“Sustainable” is a term most associated with using eco-friendly practises in any industry. One might think, gardening is inherently anyway an eco-friendly activity, why is there a genre of landscaping called sustainable gardening?
Sustainable gardening combines organic gardening practices with resource conservation. In general, sustainable gardening means to make as little negative impact on the earth as possible, and value ecosystem as a whole over simple aesthetics. Sustainable gardens should imitate natural ecosystems, such a forests, where there is no use of chemicals even in the form of pesticides and synthetic manures.
Before we dive into the different types of sustainable gardens, it is important to know the main 3 benefits of it. They are:
- Reducing carbon emissions: Modern gardening techniques use synthetic fertilisers, which often contain toxins that are destructive to the soil. The chemicals in these fertilisers are poisonous to humans, wildlife and marine life when they reach the nearby water bodies. These fertilisers may be good for the growth of plants in the moment, but overtime they cause more harm when the PH imbalance of the soil happens.
- Creating less waste: One of the significant principles of sustainable gardening is to use organic fertilisers, which are made from composting organic waste. A lot of the organic waste can be gathered from our own households that are often thrown away like - waste food items.
- Supporting endangered species: Planting local plants and flower species can attract a lot of local species like the bees. Bees help in pollination for the plants and flowers to grow better.
3 main types of sustainable gardening are:
1. Vegetable Garden
These gardens can be grown in your balcony or backyard. They don’t have to take up a lot of space. You can grow your own food and be a little more self-sufficient. Most importantly, this way you get to grow your own seasonal vegetables like cucumber in summer months, and mustard in winter months. With the world becoming more global and with the use of modern technologies, we don’t have specific seasons for vegetables anymore, most of the vegetables are not available throughout the year.
2. Indoor Herb Garden
Even if you don’t have an outdoor space available, sustainable gardening can still be done by planting herbs. Herbs like coriander, mint, curry leaves, chilli, and so on, can be easily planted and maintained even indoors in compact spaces. This way you can consume essential herbs (which can be used as spices in Indian cuisines) fresh and in an organic way.
3. Pollinator Garden
These gardens are planted with flowers that provide nectar or pollen for insects that can pollinate. The space required for this type of garden can be as small as you prefer, even small balconies can be used. These gardens not only look aesthetic, but can be used for food, shelter and nesting sites for pollinating creatures like the bees. Blooms of lavender and oregano attract the bees and wasps.
Easy ways to start sustainable gardening practices:
1. Eliminate chemical use
Chemical fertisers and pesticides are only a “quick” solution, however, unfortunately, many of them also poison our soil, waterways, wildlife, and crops.

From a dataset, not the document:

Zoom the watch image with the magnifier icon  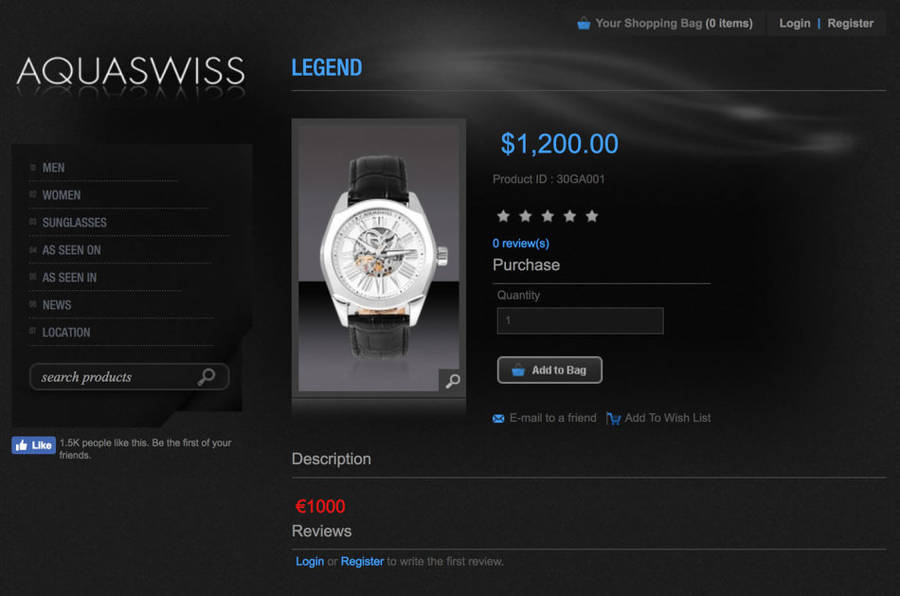coord(452,380)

Compost piles take material that would typically go into the landfill and turn it into a valuable nutrient-dense material that our gardens love. A compost pile isn't just great for reducing waste; it also rejuvenates worn-out soil. With a compost pile, waste transforms into riches, and we all benefit. Compost is a natural fertiliser, and there are tons of compost bin options for apartments too.
3. Conserve water
Use drip sprinkler systems to avoid wasting water, that would be done by over watering. These systems also help those that have limited free time on their hands or travel often.
4. Plant native
Non-native species usually require more water, effort, and nutrients than native species, meaning they use more resources overall. In addition to using fewer resources, native species also attract more native pollinators, providing shelter and food for them. Native plants are usually more drought-tolerant, meaning they need less water resources. Plus, so many native species are hardy to your environment without needing any extra help.
5. Reuse & repurpose
Instead of sending used materials off to the landfill, consider whether they can serve another purpose in the garden. Broken and imperfect bricks can be used to create row markers within your planter. Egg cartons can be used to initially plant plantlings.

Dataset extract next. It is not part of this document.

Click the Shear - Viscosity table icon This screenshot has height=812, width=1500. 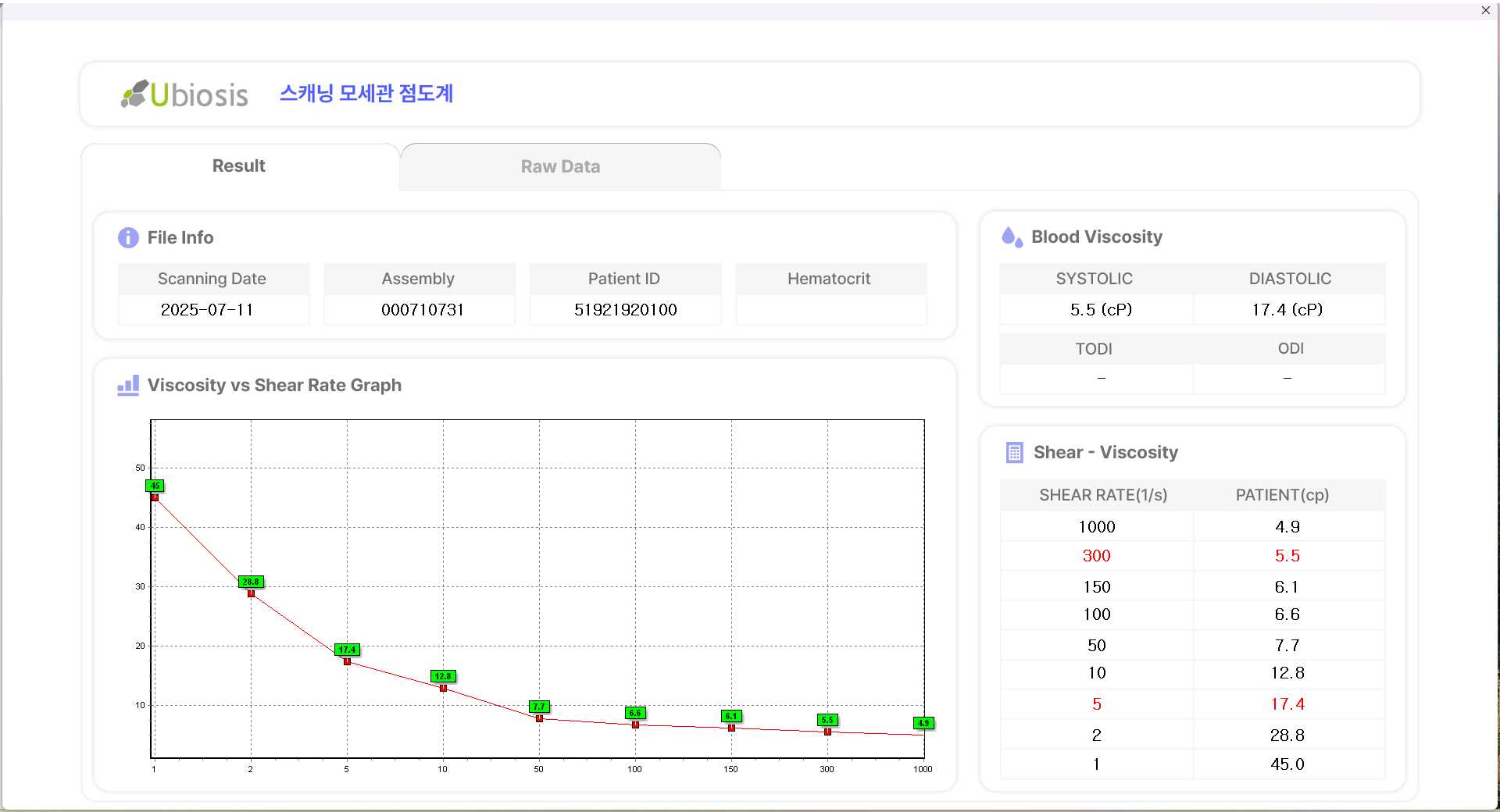coord(1014,452)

You can repurpose waste materials like lawn clippings, old leaves, wood chips, saw dust, etc. to make mulch. Mulch reduces water evaporation, so it assists in conserving water. It also prevents weeds from growing. Vegetables grow much more robust and happier when they have a layer of mulch protecting them from temperature swings.
Sustainable gardening practises are not that complicated to implement. Of course, it may be a bit of an effort at the start, but eventually they end up saving time and money in the long run. The actions of each gardener matter, even if you implement just one or two practices, it makes a difference. Although, when it comes to providing safe and healthy food for our family, no amount of effort is too little.